- **Document section**:

Try changing the -r parameter see what changes? what about the -t parameter? Once done playing rerun the above to get the final biom file for the next phase of analysis.

dbcAmplicons abundance command above (with –biom) produces four files: abundance, proportions, tax_info and biom files. Using cat, less, or more view these files. What do you see?

6. Split Reads by samples

For downstream processing in another application (post preprocessing/merging), or for submission to the SRA. splitReadsBySample produces SRA compatible output (read names) for each samples. Splits the reads by sample.

view the help documentation then run, placing output into the folder SplitBySample/16sV1V3

cd /share/workshop/$USER/mca_example
splitReadsBySample.py -h
splitReadsBySample.py -O SplitBySample/16sV1V3 -1 Slashpile.intermediate/16sV1V3/Slashpile-16sV1V3_R1.fastq.gz -2 Slashpile.intermediate/16sV1V3/Slashpile-16sV1V3_R2.fastq.gz

View the output folder, what do you see?


7. Write out the software versions to a file in the folder for records keeping.

[Records for locating the described items]

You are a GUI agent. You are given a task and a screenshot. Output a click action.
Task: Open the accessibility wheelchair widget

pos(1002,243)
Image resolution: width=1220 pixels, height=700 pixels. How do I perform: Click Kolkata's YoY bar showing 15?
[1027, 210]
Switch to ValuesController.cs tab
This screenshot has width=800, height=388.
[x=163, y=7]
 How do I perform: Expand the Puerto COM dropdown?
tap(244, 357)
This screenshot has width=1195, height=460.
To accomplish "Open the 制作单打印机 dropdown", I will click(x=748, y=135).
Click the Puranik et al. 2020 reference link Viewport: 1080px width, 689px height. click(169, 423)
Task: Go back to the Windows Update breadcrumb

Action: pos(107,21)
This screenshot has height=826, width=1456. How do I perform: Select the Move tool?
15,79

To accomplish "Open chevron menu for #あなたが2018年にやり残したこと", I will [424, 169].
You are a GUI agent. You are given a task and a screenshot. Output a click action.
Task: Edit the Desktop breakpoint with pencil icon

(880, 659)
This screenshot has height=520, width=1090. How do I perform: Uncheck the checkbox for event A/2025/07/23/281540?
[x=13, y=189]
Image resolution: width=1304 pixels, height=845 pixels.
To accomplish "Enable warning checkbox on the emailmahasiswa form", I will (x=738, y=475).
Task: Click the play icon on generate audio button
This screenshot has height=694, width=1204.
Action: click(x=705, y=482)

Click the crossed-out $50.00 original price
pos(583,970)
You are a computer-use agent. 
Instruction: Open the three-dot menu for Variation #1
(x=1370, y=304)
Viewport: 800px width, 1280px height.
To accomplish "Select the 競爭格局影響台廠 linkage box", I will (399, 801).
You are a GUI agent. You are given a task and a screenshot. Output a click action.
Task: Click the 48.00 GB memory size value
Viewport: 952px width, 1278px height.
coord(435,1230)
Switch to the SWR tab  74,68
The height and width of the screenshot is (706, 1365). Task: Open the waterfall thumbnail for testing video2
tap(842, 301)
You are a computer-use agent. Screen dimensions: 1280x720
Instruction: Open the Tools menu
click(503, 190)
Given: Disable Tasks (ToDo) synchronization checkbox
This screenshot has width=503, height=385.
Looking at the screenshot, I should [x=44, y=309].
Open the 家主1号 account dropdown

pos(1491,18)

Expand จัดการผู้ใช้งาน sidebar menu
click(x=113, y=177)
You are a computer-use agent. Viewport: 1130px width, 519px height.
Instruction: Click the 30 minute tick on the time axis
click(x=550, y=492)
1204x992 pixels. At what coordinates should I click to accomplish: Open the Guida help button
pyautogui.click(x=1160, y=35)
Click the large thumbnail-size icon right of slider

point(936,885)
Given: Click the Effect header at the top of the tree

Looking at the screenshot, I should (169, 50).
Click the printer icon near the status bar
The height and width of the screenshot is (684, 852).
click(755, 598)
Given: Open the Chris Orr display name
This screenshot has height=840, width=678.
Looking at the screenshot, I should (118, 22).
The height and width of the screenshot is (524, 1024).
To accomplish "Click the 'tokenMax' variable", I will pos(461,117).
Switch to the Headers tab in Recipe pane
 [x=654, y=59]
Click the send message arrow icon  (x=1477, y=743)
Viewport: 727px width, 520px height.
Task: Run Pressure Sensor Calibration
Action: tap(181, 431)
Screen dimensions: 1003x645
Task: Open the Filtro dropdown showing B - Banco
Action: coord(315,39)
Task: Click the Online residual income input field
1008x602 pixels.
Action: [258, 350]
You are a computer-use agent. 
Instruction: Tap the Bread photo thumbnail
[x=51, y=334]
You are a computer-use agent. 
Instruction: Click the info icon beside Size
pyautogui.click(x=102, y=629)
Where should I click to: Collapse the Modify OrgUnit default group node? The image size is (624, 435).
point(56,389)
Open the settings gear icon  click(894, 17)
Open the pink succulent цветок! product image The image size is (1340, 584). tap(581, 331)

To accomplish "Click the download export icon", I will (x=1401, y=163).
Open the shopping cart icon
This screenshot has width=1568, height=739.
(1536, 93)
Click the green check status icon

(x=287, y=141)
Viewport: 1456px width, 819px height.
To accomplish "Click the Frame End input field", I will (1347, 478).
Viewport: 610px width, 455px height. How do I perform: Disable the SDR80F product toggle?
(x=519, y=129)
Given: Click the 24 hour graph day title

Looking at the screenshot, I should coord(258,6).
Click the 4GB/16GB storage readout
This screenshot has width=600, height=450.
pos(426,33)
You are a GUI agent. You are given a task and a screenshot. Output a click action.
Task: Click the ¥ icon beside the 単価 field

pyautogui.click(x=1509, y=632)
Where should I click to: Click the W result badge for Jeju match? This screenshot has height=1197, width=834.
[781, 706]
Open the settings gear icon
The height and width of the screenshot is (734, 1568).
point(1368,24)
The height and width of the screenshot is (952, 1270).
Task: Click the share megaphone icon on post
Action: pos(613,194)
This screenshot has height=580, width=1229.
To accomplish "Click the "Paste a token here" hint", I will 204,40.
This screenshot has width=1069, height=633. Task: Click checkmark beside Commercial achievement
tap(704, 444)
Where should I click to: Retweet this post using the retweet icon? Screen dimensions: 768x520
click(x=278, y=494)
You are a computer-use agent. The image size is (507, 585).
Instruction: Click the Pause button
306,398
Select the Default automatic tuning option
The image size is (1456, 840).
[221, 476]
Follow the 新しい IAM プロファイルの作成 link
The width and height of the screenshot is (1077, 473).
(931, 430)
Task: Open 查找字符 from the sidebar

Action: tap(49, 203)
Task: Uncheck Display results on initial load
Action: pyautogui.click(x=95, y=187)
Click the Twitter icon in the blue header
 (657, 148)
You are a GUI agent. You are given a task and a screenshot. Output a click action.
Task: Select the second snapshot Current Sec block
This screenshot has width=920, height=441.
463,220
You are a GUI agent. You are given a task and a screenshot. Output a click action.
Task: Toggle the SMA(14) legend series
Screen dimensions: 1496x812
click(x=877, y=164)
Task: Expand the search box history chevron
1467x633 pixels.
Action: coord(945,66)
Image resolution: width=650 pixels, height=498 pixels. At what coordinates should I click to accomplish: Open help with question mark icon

- **Instructions**:
A - Sum up the dbcAmplicons tutorial in two sentences.
B - Carry the dbcAmplicons tutorial forward from its last line.

- **Answers**:
A - The dbcAmplicons abundance command, run with the biom option, produces abundance, proportions, tax_info and biom files that can be viewed with cat, less, or more. The reads are then split by sample with splitReadsBySample.py, which writes SRA-compatible output into the folder SplitBySample/16sV1V3 for downstream processing in another application or for submission to the SRA.

B -
cd /share/workshop/$USER/mca_example
dbcVersionReport.sh &> VersionInfo.txt

8. Process the remainder of the amplicons. First perform ‘join’, check the output and then the remainder of the pipeline on the other amplicons: 16sV3V4, ITS1, ITS2, LSU

Post joining evaluate the results. –Hint: one of these should be processed differently than the others–

Once join is complete for all amplicons, setup and run the remainder of the pipeline for each amplicon.


FYI dbcAmplicons screen can be used when you want to remove read contaminants. Can be ran either before or after dbcAmplicons join. You provide a reference fasta file to screen and it will remove any reads that map to any sequence in that file.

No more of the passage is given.